● WORK INSTRUCTIONS: Print each entry again exactly as written, and keep the pictures out.

● GIVEN INFORMATION:
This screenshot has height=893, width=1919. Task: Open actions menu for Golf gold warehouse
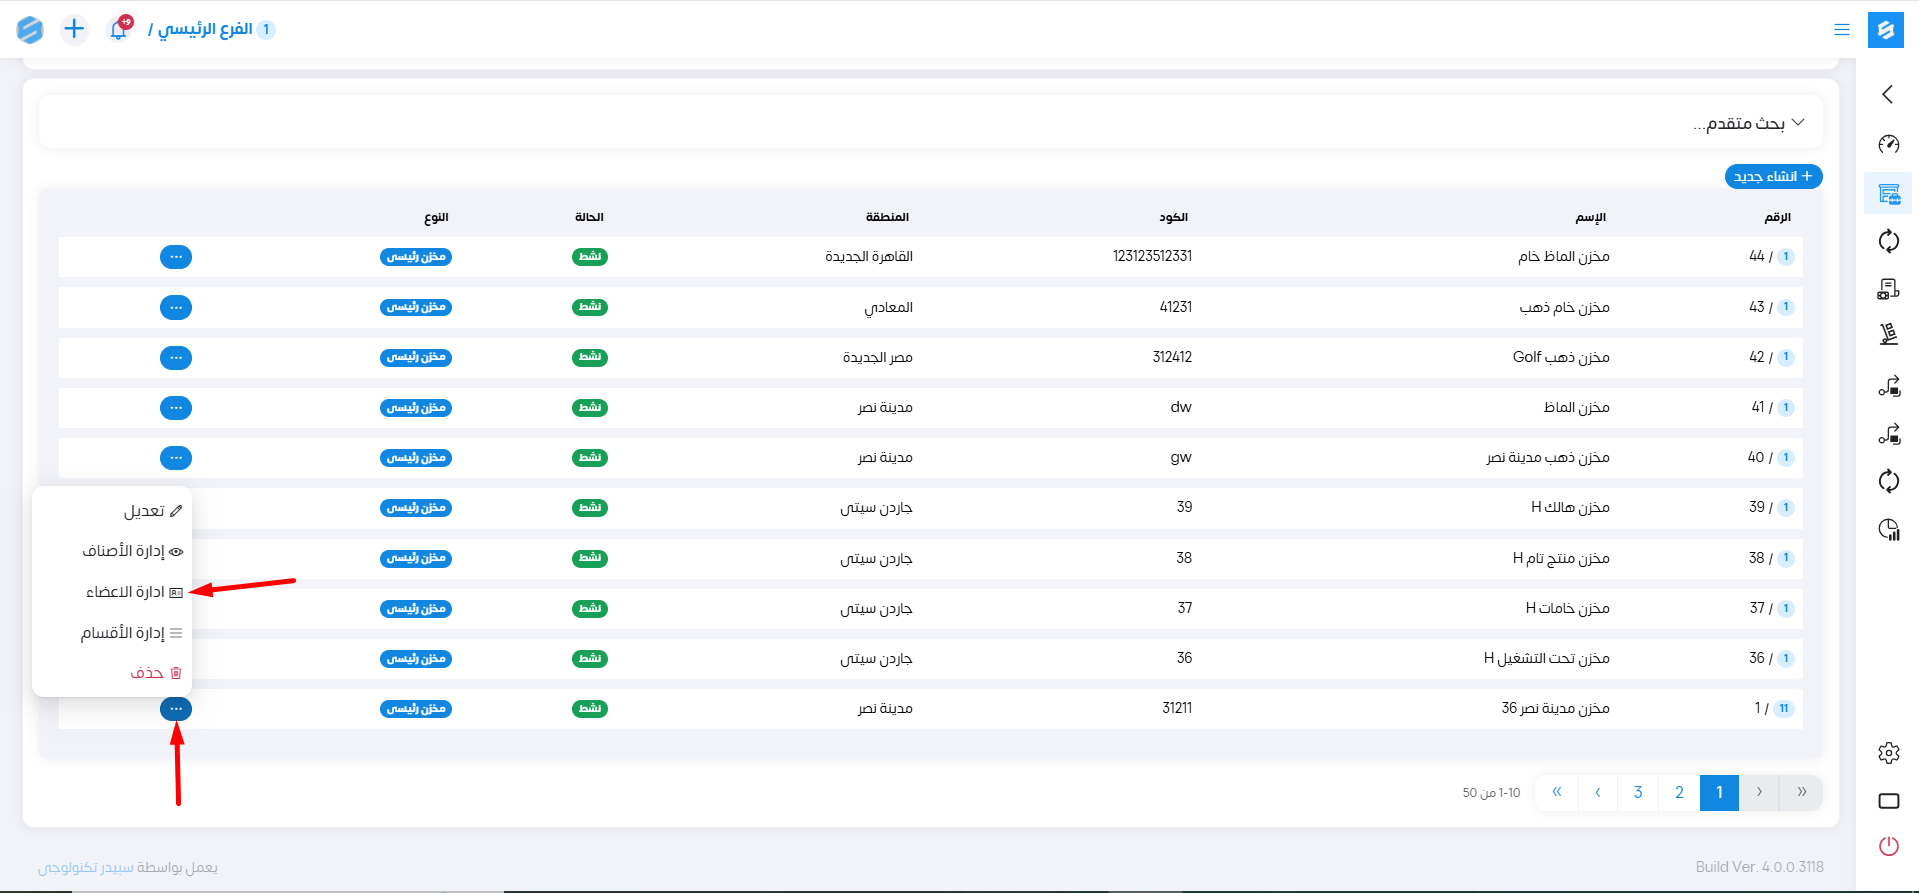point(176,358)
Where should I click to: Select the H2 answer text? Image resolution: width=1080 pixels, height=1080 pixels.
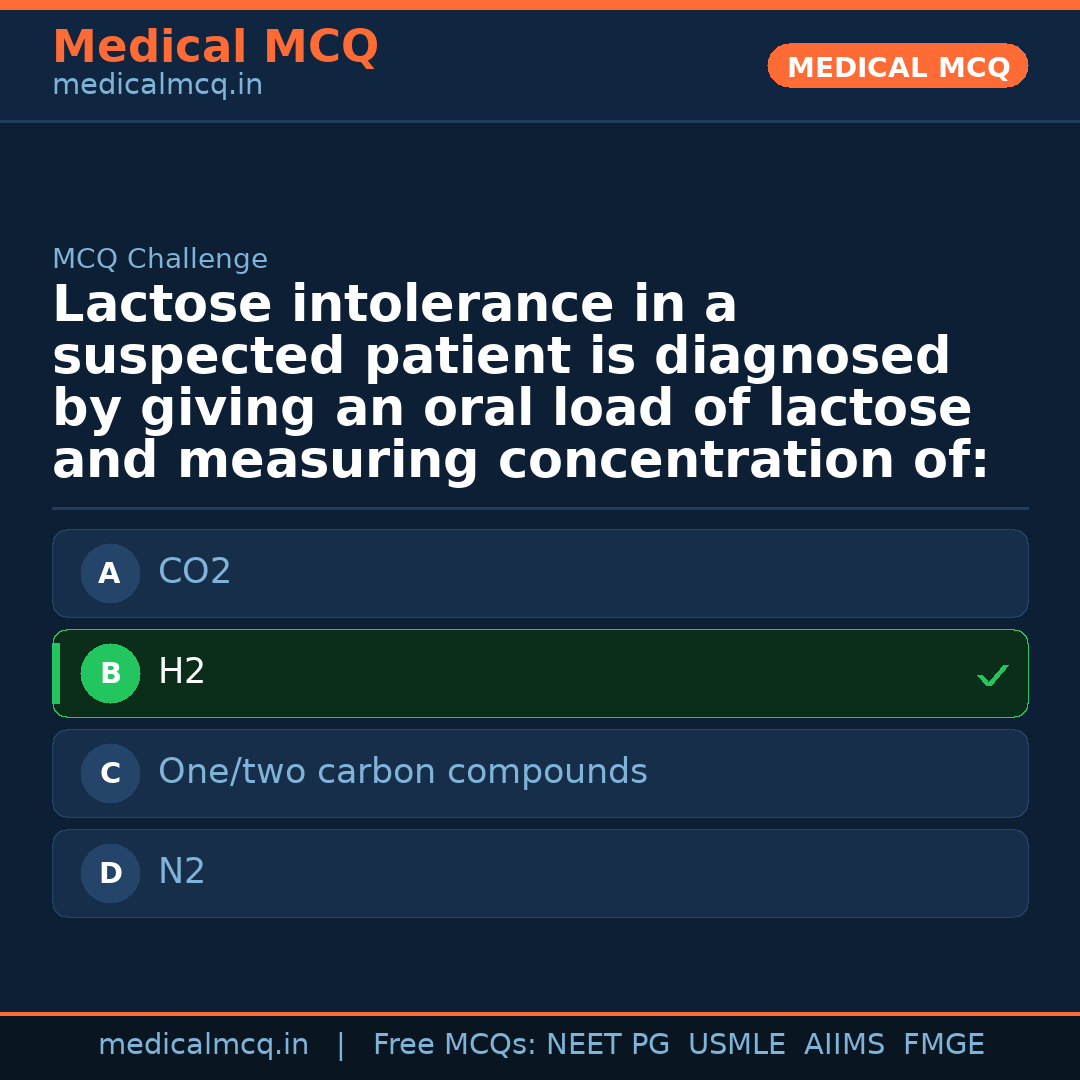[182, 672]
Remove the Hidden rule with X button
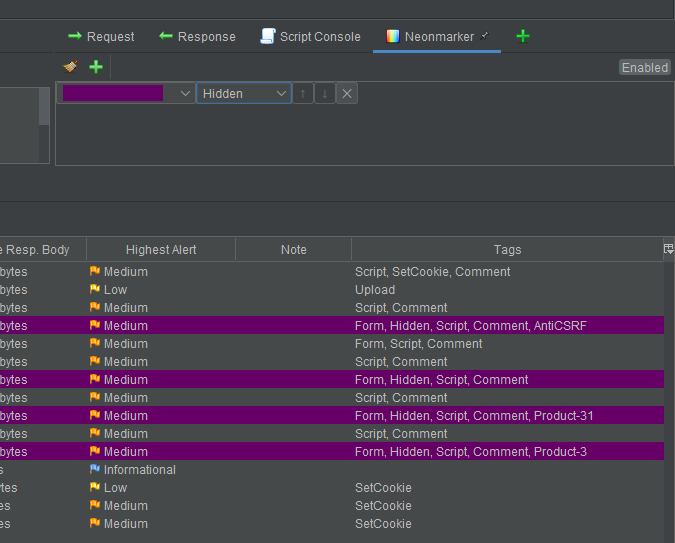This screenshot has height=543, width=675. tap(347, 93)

● WRITTEN ANSWER:
This screenshot has height=893, width=1919. Task: Open actions menu for Golf gold warehouse
point(176,358)
Where should I click to: Select the H2 answer text? Image resolution: width=1080 pixels, height=1080 pixels.
[182, 672]
Remove the Hidden rule with X button
This screenshot has height=543, width=675. tap(347, 93)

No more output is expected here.